• [Page]:
──────────────────────────────

Was leaving the grocery store about 10 years ago.
It was really rainy and very windy. I got into my car and saw a lady get into her car after leaving her grocery cart just pushed away from her car a little bit.
The cart corral was just a couple space over but she didn't want to bother. This always drives me crazy because of its laziness and selfishness.
Well she pulls out and has to stop in a minute at the end of the lane because cars are coming.
A long heavy gust of wind grabs her cart and it rolls close to 60 feet, gaining momentum, before slamming right into the side of her car. I could see the dent it made from halfway across the lot.
It was as if God grabbed the cart and rolled it into her to teach to put it up next time.
If I must shop in inclement weather I wear a hooded jacket and cover my purchases with an umbrella. Problem solved. This person likely would leave the cart regardless, though.
Just happened yesterday. My company has a cafeteria in the building and I'm in line at the grill. This guy just blatantly cuts in front of about 5 people and places his order, a turkey bacon Swiss melt. I was next in line and decide since I'm at work to say nothing and just let it go. Another cafeteria employee comes over to help the guy working the grill and takes my order which is also a turkey bacon Swiss melt.
So the initial grill cook sees the second guy start making the melt and takes the next persons order and the next until everyone in line has placed their order. The guy who cut is now waiting for his melt too which the initial grill cook never started making because he saw the second guy making one. So I and everyone behind me all get our food before the guy who cut who ends up waiting an additional 5-10 minutes.
I went to Hawaii with my mom and stepfather for vacation (I was 12), and we signed up for surfing lessons. The car ride there, my stepfather kept saying, "Now parolemodel, I just want to warn you of something. You might not be able to do this. You're a girl, so your center of gravity is higher. I'm a boy, so my center of gravity is lower. Don't be too upset when I'm standing on the board longer than you, it's just science, okay? I'll be better, but it's okay because it's not your fault."

──────────────────────────────

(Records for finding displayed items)
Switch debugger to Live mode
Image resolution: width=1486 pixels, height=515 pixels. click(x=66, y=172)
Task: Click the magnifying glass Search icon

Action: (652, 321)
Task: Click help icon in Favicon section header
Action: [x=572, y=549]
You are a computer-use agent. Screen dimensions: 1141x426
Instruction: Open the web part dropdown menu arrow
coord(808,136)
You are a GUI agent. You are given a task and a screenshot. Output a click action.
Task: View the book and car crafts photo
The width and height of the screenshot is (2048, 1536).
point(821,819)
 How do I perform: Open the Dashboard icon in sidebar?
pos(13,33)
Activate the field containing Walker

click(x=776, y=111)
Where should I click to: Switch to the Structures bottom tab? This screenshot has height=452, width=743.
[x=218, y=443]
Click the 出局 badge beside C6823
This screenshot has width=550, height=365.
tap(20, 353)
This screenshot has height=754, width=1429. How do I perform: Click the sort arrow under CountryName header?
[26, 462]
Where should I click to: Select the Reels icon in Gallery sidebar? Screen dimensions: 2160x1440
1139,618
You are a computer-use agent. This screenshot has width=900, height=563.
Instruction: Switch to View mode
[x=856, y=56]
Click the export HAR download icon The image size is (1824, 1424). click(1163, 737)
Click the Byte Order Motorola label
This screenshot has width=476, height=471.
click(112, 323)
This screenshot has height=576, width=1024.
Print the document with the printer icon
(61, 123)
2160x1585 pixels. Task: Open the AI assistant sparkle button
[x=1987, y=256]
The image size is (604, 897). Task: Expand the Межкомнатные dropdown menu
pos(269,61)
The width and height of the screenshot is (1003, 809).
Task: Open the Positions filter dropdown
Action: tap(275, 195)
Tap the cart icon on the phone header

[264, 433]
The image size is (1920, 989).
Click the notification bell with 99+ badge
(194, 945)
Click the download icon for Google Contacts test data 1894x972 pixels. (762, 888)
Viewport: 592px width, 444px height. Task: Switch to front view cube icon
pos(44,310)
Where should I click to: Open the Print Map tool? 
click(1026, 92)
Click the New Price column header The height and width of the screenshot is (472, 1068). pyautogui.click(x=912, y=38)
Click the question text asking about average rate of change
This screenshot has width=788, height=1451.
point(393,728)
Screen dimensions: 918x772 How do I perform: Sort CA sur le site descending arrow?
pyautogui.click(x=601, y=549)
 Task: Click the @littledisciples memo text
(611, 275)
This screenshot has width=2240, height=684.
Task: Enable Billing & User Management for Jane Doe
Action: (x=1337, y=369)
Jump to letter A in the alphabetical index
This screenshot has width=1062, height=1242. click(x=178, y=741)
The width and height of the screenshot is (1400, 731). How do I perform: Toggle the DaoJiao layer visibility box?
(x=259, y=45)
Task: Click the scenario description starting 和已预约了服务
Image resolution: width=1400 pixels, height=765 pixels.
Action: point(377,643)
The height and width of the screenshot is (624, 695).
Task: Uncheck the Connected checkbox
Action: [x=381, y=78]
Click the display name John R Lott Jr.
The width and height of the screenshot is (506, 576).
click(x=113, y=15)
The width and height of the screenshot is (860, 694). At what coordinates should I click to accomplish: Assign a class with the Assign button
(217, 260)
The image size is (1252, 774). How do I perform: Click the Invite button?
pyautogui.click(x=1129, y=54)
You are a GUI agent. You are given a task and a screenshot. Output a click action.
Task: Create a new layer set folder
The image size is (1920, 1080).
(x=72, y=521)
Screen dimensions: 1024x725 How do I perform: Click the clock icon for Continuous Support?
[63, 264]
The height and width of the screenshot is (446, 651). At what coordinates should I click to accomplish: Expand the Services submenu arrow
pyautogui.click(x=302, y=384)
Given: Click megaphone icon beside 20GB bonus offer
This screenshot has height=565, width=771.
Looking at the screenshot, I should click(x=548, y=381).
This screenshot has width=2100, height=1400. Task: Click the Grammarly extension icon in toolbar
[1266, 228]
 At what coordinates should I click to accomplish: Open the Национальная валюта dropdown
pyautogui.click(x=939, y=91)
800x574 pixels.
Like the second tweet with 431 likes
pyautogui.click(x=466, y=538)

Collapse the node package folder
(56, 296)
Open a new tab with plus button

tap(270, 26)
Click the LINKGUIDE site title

──────────────────────────────

• [Challenge 1]: Duplicate everything in the records from their first line down through the line containing "point(821,819)".
• [Challenge 2]: Pick up the stories about comeuppance after their last line and keep writing.

• [Final answer 1]:
Switch debugger to Live mode
Image resolution: width=1486 pixels, height=515 pixels. click(x=66, y=172)
Task: Click the magnifying glass Search icon

Action: (652, 321)
Task: Click help icon in Favicon section header
Action: [x=572, y=549]
You are a computer-use agent. Screen dimensions: 1141x426
Instruction: Open the web part dropdown menu arrow
coord(808,136)
You are a GUI agent. You are given a task and a screenshot. Output a click action.
Task: View the book and car crafts photo
The width and height of the screenshot is (2048, 1536).
point(821,819)

• [Final answer 2]:
I managed to ride a few low waves all the way to shore while he couldn't even get on his feet. I mean, I was nothing fancy on those small waves because I had never done it before, but it was way better than him going to stand, then instantly falling every single time.
He wouldn't talk to me on the car ride back whenever I tried to bring up what he said earlier.
The bully girl in preschool class would *run* at other kids, making the nastiest face you've ever seen, then hit them over the head. She was the meanest little kid I've ever met.
The shyest boy accidentally upset her. She started running at him from across the room as fast as she could. Terrified, shy boy instinctively braced himself against the table behind him and lifted his foot up to keep her back. She ran gut-first at *full speed* into the bottom of his shoe - the impact was like a karate kick to the stomach.
The shy boy had no idea that would happen, and hadn't even intended to defend himself. Bully girl went *crashing* to the floor backwards with the wind knocked out of her, and it took about 5 seconds before she could even catch her breath enough to cry.
Me, the adult of duty, took a sudden interest in the wall paper and pretended not to have seen any of it. That girl needed to learn the hard way and the shy boy needed to learn to stand up for himself. Experience is the best teacher; I let karma rule the day.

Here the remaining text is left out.